Oh, and he also makes harps. But more about that later.
Brett Pierce’s career began during the 1990’s when there was a significant shift in aid work. Child sponsorship was being developed, and it was an approach to helping the disadvantage that would revolutionalize aid.
“This was not giving to some pot of funds and spreading it around” explains Brett. “This was very specific. And very powerful.”
It also came with it’s own challenges. It required people like Brett to head to the far reaches of the world to assess needs, and the viability of programs such as child sponsorship.
It took Brett to places like Uganda, Mongolia, Sri Lanka, Guatemala and Azerbaijan. He experienced human suffering first-hand, but also the intense goodness that is in most people.
“There is something about travelling to these places that makes one feel alive” said Brett.
He goes on to explain the extreme highs and lows that these places experience, and how they affect the everyday life of their people.
“In a place like Uganda, the hardships are genuinely hard, and the joys are genuinely joyous.
“When they laugh, they laugh from the belly. They love to celebrate. It is something about how they approach life”.
Uganda has been a country that has resonated deeply with Brett; a place where he has faced the advancing Lords’s Resistance Army as it swept southwards. It was place where he met Betty Alajo, his own sponsor child; a 12 year old girl who was the sole carer for her mother who was ravaged by HIV.
“Betty is a major part of this book. A lot of it is her story,” said Brett.
“She is a young woman who has been through incredible hardships, yet still understates her story”
“Her mother was also the most generous person I have ever met”.
Beyond the Vapour Trail recounts the time when Brett first met Betty. She was a bright young girl who had begun to lose hope over the desperate nature of her situation.
Brett drove with a colleague north from where they were based in Soroti, Uganda. Heading north was heading towards Joseph Kony’s Lord’s Resistance Army as it advanced to the south.
“It was life a scene from Apocolypse Now. Everybody was heading ‘down-river’ away from the advancing army, and we were heading ‘up-river’ towards it”.
“Once we arrived at Betty’s house, we met her mother and saw the extent of their difficulties.
“Looking after her dying mother, Betty had ceased to see a future for herself. And her mother’s illness meant they had no real source of income.
“They lived in a concrete block home, about two by three metres. Inside was a hessian bag stuffed with straw. Outside ran around most of their worldly possessions: two chickens.
“I sat with Betty’s mother, Clere, and explained that I wanted to sponsor Betty. She listened with a beautiful and dignified manner, and then responded in her own way. She insisted I take a gift. One of her chickens.

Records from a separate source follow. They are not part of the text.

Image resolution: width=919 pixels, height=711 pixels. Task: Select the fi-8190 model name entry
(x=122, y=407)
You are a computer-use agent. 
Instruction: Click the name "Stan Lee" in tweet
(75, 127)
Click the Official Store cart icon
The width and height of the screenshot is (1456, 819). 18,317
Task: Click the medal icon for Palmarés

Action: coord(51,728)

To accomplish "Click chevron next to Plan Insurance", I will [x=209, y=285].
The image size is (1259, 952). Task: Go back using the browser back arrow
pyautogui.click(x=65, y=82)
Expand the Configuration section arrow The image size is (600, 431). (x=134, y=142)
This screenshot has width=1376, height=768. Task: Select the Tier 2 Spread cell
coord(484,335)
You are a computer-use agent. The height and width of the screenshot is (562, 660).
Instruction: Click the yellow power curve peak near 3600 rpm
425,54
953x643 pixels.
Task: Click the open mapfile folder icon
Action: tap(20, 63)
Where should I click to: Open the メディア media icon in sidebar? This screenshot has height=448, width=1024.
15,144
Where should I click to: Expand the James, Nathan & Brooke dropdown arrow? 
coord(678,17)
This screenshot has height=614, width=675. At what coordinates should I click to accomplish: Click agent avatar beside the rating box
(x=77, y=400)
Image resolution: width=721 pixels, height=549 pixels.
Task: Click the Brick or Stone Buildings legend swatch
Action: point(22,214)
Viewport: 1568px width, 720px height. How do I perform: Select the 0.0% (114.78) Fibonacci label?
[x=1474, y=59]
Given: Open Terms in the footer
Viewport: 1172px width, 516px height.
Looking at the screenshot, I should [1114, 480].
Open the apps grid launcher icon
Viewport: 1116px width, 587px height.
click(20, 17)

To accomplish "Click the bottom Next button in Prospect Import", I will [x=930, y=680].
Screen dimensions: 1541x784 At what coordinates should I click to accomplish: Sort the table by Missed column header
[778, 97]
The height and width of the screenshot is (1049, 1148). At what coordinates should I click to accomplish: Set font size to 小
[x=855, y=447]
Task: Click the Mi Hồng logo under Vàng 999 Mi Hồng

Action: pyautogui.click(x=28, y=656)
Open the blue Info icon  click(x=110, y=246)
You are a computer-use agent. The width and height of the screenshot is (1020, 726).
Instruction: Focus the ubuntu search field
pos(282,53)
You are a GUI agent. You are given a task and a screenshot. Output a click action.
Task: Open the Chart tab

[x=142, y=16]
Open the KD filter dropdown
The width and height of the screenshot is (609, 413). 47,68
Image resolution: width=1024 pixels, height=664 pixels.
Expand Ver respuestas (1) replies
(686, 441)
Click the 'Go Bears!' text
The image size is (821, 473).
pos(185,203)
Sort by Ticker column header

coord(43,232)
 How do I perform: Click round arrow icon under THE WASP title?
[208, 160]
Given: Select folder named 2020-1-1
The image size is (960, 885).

“One of her two chickens.”
Brett recounts, in an email home to his wife, how he drove away from Clere and Betty, much affected by his experience, and with a bewildered chicken in the boot.
“I imagined trying to explain it on my arrival back in Australia; the live chicken I had in my hand luggage. I then thought better of it and gave it to someone whose need was far greater than mine.”
Beyond the Vapour Trail often switches to emails home to his wife Kathie; often whimsical takes on his experiences.
“There is no doubt that Kathie carried a lot of the burden of my job. I think she did it because she saw the inherent value in what I did. But I know it must have been incredibly difficult for her.”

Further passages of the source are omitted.